Das hat das Magazin auch dringend nötig. Während die Abozahlen bei rund 8.000 Exemplaren relativ stabil blieben, sanken die Kioskverkäufe in den letzten fünf Jahren um gut 48 Prozent. Derzeit gehen durchschnittlich nur noch 17.500 Hefte über die Ladentheke, insgesamt werden ca. 50.000 Exemplare pro Ausgabe abgesetzt.

Auf den ersten Blick wirkt das neue Heft wesentlich stylischer als das alte. Schon das Cover zeigt an, in welche Richtung das Layout entwickelt wurde: eine puristische Farbgebung und ein neuer Schrifttyp verleihen dem Magazin einen edlen Look.
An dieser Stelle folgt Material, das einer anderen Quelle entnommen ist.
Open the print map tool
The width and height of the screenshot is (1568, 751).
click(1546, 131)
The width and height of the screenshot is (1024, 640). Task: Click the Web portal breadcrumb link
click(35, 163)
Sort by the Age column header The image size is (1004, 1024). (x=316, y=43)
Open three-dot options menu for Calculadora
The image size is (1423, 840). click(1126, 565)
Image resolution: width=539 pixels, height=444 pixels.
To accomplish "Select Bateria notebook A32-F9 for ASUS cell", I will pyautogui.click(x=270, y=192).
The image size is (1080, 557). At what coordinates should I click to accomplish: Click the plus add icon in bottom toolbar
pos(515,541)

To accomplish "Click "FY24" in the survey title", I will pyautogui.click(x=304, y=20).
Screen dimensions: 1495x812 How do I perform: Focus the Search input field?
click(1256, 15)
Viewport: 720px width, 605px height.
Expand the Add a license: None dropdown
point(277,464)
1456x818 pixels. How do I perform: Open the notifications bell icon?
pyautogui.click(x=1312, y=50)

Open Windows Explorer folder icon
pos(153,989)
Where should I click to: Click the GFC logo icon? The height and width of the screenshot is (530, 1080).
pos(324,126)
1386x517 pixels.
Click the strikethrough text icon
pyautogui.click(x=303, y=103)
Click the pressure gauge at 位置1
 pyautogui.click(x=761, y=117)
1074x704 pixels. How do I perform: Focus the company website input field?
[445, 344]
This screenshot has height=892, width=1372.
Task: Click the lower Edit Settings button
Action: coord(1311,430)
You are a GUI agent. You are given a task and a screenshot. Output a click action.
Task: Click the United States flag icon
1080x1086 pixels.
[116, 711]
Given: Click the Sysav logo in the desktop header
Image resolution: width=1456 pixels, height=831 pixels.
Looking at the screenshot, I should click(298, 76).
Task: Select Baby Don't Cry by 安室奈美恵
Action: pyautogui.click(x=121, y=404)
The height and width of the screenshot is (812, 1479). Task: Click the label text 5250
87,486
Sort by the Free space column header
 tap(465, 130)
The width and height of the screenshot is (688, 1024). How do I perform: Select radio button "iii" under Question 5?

Und der Punkt hinter dem Titel zeugt von Selbstbewusstsein. Als wolle man sagen: Musikexpress. Basta.

Die neuen Schriftarten auf dem Cover, besonders aber im Heftinneren wirken stimmig, erinnern allerdings stark an das Stadtmagazin „New Yorker“. Für eine schöne Dynamik sorgt das Verhältnis zwischen großen Weißflächen und relativ eng beschriebenen Spalten, Kurzsichtige werden bei der kleinen Schrift allerdings ihre Schwierigkeiten bekommen. Mit dem neuen Layout hebt sich der „Musikexpress“ jetzt nicht mehr wesentlich von anderen Titeln ab, dieser Umstand kann jedoch bei der bislang altbackenen Aufmachung als Fortschritt gewertet werden.

Doch nicht nur das äußere Erscheinungsbild wurde runderneuert, auch inhaltlich will sich der „Musikexpress“ scheinbar verjüngen. Nicht anders zu erklären ist ein neu beigelegtes Poster (in dieser Ausgabe: Mando Diao / Peter Fox) und die neue Rubrik „Hausbesuch“, die in Kooperation mit dem amerikanischem Magazin „Spin“ entsteht. Jeweils ein Popstar lässt sich in seinem Allerheiligsten fotografieren und erklärt dem Leser, was es mit seinen Schätzen auf sich hat. Fehlt eigentlich nur noch Dr. Sommer.

In dieser Denkweise ist es auch nur konsequent, verstärkt auf Lifestyle-Themen zu setzen. So gibt es im ersten Heftteil ab sofort mehr mode- und szeneaffine Texte. Die Artikel über die Kultmarke Chucks und die Kooperation zwischen Kanye West und Louis Vuitton wirken aber zwischen den sonst gut geschriebenen Musikreportagen etwas deplaziert. Auch die Modestrecke, in der Musiker ihre Sonnenbrillen präsentieren, ist im Grunde völlig überflüssig. Am besten ist und bleibt der „Musikexpress“ eben in seinen Kernbereichen. Spannende Musikreportagen, gute Plattenkritiken und gelungene Interviews. Eine optische Verschönerung hätte da vollkommen ausgereicht.